Sustainability, 2024, vol. 16, issue 18, 1-14

Abstract: This study explores the potential of biochar derived from microwave-assisted catalytic pyrolysis of solid digestate as an additive to enhance the stability and performance of the anaerobic digestion process. The focus was placed on the effects of biochar dosage, pyrolysis temperature, and pyrolysis catalyst on methane production. Biochemical methane potential (BMP) tests using synthetic food waste as the substrate revealed a dosage-dependent relationship with specific methane yield (SMY).
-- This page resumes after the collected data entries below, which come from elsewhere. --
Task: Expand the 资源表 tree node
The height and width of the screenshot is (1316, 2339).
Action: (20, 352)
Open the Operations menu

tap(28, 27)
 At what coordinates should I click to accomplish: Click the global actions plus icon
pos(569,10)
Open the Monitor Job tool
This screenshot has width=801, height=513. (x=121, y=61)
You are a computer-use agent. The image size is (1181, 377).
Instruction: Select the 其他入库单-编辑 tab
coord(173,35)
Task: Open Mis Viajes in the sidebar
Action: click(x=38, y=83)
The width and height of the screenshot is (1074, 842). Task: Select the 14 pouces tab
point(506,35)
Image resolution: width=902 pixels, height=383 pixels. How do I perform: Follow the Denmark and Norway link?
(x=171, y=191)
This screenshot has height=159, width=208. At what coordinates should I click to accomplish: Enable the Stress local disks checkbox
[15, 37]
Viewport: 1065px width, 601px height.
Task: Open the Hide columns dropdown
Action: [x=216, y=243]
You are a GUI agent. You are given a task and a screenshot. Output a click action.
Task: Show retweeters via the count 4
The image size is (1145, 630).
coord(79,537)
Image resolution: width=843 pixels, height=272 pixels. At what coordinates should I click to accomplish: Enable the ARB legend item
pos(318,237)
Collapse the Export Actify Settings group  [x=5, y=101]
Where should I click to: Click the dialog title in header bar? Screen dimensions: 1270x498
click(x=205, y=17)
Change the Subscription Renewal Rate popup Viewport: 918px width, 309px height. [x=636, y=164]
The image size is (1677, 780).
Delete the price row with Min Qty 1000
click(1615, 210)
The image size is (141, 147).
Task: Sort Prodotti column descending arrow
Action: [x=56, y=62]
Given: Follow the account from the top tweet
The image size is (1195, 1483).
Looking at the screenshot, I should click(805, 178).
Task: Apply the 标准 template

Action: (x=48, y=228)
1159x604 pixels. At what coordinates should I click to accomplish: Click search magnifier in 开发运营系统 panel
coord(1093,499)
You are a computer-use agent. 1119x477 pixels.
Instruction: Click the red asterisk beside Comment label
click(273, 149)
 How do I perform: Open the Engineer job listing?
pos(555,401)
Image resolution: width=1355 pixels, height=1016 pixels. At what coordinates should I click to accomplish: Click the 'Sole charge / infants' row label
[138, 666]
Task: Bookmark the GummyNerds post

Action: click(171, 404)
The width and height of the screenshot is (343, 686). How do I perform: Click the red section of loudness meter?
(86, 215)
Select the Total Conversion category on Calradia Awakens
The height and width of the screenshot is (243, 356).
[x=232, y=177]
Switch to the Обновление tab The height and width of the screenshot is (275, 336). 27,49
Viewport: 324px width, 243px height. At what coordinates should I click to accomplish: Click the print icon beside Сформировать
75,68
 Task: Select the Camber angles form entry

At a low biochar dosage of 0.1 g/g total solids (TS), improvement in methane (CH 4 ) production was marginal, whereas a high dosage of 0.6 g/g TS increased CH 4 content by at least 10% and improved yield by 35–52%. ANOVA analysis indicated that biochar dosage level significantly influenced CH 4 yield, while pyrolysis temperature (400 °C vs. 500 °C) and catalyst (20 wt% K 3 PO 4 vs. 10 wt% K 3 PO 4 /10 wt% clinoptilolite) did not lead to significant differences in CH 4 yield between the treatments. Correlation analysis results suggested that biochar’s most impactful properties on methane yield would be dosage-adjusted specific surface area (or total surface area per unit volume of substrate) and aromaticity index. The findings underscore the potential of solid-digestate-derived biochar as a beneficial additive for anaerobic digestion and hence the sustainability of food waste management system.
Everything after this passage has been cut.